A brief essay on the conditions for the possibility that philosophy is not complete bullshit:
Epistemology may be practiced as a subdivision of metaphysics, inquiring after the ontological dimensions of knowledge, or it may be motivated by a practical concern for actually having knowledge. In the former capacity, it is dependent on the fundamental findings of metaphysics. In the latter, it is prerequisite to the sure success of metaphysics itself.
While this order may seem circular, it is not viciously so: epistemology as a pursuit of method does not necessarily require a comprehensive metaphysical self-interpretation, just as one does not need to understand the physical principles of buoyancy, muscle flexion, and action and reaction in order to learn how to swim. On the other side, metaphysics can make positive progress even before its methods are perfectly established, in something of the way the earliest astronomers began to gather observations about the celestial sphere.

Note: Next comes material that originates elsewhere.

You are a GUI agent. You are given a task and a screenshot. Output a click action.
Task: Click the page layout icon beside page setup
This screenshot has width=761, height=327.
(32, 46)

To insist on a comprehensive interrelation of metaphysics and epistemology would indeed create a vicious circle and force the whole enterprise of philosophy to collapse. Thus, an understanding of the independence of epistemology from metaphysics is essential for the justification of epistemology and ultimately of an epistemologically funded metaphysics (if that is desirable), which would include the metaphysics of knowledge itself.
Should this epistemologically funded metaphysics of knowledge turn out to undermine or problematize the independence of epistemology by producing methodologically significant conclusions, this cannot be allowed to destroy the legitimacy of the starting point. Thus, the independence of methodologically oriented epistemology must be defined in such a way that its viability does not depend on its comprehensiveness or accuracy.
The point of all this is…well…something to do with Hegel, I think.